Good Game

A searing descent into masculine ego, buried desire, and the quiet violence of self-denial.
4/5

Review

Jezer Serafica’s ‘Good Game’ locks its focus on a man whose identity is built on bravado and barely disguised fear. Champ, played with volatility by Eric Gomez, is a swaggering gamer, a compulsive gambler, and a loudmouthed homophobe. He doesn’t hide behind politeness – he spits venom, slices through opponents with cruel wit, and shrinks the room with his arrogance.

Cinematographer Arman Lopez frames him in shadows and tight spaces. The film lives in this darkness, not for style, but because it mirrors the storm inside Champ’s head.
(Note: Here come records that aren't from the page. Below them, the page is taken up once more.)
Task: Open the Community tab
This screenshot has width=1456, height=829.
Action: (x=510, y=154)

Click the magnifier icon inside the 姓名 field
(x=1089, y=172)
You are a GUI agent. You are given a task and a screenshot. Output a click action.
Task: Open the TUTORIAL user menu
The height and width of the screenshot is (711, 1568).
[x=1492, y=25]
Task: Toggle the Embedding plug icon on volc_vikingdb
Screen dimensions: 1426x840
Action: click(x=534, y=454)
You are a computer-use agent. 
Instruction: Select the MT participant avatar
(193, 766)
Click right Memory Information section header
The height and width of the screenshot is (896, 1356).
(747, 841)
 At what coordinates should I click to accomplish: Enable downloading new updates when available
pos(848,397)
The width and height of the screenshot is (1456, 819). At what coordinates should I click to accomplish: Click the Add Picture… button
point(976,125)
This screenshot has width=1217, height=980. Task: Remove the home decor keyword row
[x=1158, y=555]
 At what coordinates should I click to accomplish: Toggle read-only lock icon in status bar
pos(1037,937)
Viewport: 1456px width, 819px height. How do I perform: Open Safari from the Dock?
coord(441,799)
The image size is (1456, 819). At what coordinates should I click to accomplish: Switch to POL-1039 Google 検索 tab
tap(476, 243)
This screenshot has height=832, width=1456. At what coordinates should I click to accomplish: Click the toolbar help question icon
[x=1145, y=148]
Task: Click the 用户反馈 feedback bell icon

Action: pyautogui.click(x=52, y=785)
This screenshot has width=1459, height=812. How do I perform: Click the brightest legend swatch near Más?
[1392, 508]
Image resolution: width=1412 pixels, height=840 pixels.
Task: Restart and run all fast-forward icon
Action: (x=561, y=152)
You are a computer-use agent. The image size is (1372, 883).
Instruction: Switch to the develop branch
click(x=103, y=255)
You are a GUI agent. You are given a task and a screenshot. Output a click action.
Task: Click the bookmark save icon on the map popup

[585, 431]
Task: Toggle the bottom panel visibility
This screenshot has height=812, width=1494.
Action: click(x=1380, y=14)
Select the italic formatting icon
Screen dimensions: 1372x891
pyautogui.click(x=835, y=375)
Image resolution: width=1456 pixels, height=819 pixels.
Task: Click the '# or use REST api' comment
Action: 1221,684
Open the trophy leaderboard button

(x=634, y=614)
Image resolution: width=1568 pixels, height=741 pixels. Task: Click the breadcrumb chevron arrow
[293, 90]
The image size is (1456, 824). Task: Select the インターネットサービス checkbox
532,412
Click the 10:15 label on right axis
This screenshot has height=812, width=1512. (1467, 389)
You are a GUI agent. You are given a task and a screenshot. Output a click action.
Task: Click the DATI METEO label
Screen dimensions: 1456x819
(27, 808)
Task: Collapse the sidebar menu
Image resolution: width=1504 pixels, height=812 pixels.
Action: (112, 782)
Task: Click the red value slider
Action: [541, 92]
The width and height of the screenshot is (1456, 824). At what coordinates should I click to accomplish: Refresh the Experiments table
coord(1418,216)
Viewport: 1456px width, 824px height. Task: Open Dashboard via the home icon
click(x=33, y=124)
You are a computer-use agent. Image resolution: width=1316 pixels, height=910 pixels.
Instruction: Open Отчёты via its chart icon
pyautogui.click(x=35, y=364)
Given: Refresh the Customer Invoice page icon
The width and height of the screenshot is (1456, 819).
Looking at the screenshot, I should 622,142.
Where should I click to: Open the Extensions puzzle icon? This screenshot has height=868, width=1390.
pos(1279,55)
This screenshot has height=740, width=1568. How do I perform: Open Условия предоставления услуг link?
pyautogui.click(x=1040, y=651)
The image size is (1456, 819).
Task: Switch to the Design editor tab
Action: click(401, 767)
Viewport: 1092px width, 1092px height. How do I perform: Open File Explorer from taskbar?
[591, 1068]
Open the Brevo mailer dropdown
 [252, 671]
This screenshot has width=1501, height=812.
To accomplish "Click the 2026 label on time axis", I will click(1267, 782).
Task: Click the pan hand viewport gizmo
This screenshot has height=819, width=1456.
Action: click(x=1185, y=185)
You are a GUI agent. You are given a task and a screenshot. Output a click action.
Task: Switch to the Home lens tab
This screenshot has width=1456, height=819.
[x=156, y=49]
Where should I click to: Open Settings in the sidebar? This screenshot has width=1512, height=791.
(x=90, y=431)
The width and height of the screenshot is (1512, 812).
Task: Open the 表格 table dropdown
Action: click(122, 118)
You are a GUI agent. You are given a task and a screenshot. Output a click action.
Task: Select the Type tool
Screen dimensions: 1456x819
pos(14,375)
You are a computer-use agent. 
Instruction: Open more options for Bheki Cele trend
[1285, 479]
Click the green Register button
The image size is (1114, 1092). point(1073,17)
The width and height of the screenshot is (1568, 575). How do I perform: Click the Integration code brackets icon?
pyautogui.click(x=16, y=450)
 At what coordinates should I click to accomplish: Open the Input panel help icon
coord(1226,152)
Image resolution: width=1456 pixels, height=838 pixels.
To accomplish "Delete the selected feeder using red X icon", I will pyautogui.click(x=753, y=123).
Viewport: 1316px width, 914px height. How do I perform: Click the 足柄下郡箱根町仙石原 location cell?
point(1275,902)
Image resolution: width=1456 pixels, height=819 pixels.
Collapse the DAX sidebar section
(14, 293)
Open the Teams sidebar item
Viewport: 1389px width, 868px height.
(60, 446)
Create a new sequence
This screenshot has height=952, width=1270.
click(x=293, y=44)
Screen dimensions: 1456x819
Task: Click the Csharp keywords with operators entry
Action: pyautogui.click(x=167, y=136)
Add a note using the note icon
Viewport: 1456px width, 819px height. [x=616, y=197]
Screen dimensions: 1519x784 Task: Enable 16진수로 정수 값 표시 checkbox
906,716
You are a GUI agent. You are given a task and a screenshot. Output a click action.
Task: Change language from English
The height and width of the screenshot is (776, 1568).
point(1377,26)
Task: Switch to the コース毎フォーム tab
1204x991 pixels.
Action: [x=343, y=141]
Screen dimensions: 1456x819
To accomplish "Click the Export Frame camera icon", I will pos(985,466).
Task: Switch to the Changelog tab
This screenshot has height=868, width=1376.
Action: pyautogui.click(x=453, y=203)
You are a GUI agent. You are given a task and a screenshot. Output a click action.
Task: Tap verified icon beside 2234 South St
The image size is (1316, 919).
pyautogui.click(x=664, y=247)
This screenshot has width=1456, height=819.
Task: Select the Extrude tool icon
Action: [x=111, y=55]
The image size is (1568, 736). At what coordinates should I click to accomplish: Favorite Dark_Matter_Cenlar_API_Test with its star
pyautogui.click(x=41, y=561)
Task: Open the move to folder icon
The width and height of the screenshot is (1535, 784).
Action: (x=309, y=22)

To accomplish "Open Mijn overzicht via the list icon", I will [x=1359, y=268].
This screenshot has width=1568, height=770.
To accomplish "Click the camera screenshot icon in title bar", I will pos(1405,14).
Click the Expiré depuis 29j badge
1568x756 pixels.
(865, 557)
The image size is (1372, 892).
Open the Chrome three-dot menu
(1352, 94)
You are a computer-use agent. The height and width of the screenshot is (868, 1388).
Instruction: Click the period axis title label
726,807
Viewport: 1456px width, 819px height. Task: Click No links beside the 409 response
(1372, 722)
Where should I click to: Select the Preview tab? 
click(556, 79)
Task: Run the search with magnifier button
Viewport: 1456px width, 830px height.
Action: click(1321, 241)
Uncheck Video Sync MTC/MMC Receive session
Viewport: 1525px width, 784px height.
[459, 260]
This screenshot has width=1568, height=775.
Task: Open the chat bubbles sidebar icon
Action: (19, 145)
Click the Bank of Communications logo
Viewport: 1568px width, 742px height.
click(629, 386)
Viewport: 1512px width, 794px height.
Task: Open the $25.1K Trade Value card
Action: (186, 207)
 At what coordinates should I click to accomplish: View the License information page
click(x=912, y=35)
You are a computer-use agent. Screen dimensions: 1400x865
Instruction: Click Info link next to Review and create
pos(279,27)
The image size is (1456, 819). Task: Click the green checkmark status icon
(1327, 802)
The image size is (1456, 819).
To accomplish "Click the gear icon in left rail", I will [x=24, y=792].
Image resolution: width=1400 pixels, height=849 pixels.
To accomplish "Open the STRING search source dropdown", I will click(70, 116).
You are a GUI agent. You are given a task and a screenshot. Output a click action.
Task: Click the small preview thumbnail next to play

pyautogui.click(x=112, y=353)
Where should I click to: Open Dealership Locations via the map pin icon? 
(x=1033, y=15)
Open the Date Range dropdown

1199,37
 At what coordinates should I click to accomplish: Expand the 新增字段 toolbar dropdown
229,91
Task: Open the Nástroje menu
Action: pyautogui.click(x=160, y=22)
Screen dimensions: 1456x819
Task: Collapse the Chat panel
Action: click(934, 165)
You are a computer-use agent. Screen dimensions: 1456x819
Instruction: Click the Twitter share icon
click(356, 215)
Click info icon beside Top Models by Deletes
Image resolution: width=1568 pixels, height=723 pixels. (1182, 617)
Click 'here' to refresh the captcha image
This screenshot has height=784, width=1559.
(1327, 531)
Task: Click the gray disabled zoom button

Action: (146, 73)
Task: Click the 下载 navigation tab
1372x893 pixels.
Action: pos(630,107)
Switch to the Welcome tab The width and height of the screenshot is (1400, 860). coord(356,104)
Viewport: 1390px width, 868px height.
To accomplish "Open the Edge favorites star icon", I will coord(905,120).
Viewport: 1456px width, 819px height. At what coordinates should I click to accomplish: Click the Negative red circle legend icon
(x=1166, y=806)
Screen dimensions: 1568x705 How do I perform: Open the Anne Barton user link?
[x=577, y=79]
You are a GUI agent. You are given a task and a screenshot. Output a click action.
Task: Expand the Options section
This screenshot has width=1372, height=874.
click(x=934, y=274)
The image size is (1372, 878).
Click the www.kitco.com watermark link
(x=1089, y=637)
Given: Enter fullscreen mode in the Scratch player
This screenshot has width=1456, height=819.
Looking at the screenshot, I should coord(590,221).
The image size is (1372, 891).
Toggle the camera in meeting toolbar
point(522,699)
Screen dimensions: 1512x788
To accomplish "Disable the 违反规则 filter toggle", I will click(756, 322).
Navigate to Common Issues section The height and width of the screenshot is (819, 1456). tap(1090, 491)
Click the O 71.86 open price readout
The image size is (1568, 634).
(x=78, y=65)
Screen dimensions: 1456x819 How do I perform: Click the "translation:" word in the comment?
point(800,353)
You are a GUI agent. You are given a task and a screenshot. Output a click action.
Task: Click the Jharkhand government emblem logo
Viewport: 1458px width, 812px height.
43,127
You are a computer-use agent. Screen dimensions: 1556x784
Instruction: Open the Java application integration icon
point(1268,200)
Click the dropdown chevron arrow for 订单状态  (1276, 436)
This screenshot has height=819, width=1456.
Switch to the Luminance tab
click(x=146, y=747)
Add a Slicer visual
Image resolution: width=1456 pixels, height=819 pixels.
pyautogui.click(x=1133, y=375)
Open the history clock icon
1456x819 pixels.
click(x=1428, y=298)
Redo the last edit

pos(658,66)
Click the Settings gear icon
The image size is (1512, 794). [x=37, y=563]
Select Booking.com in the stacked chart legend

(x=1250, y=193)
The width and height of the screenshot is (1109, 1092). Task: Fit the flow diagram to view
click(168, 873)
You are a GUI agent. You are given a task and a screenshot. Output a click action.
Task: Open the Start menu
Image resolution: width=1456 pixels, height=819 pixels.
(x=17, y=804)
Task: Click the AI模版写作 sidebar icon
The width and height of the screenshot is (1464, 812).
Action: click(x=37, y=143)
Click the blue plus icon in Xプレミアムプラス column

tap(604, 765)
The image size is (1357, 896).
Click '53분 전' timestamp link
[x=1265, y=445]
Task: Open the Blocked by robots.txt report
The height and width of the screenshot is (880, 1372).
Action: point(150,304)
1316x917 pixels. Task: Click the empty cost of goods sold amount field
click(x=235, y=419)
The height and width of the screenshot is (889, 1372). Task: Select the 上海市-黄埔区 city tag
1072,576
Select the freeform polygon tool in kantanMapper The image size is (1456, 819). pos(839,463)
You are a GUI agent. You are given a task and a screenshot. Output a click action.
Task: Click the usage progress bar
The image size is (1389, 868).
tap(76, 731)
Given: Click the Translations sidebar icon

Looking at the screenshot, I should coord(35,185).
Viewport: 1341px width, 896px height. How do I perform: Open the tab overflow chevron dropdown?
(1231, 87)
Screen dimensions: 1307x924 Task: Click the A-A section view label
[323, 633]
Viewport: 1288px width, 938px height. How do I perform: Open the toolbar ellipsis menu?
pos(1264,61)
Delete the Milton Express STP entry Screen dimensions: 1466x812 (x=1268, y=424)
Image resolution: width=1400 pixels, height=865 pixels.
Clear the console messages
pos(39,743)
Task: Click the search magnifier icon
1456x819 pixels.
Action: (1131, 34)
When Luis (Michael Cichocki) beats him at his own game, the bravado collapses. What follows is not redemption, but exposure. No tears, no speeches – just a man unravelling, twitching with panic beneath the weight of everything he’s denied.

There’s a montage halfway through that punches hard – quick cuts and blurred thoughts spiraling. This is where the thriller energy comes alive. The film watches mental decay without blinking. It recognizes the violence of repression, especially when it’s directed inward.

Gomez nails every shift: the performative alpha, the wounded ego, the quiet tremor of shame. He doesn’t play Champ for sympathy, and that’s exactly why the performance hits hard. You watch a man eat himself alive and understand exactly why he can’t ask for help.

‘Good Game’ delivers a character-driven descent, rooted in precise direction and committed performances. It doesn’t moralize, not does it explain – it just shows. The result is bold and unnerving.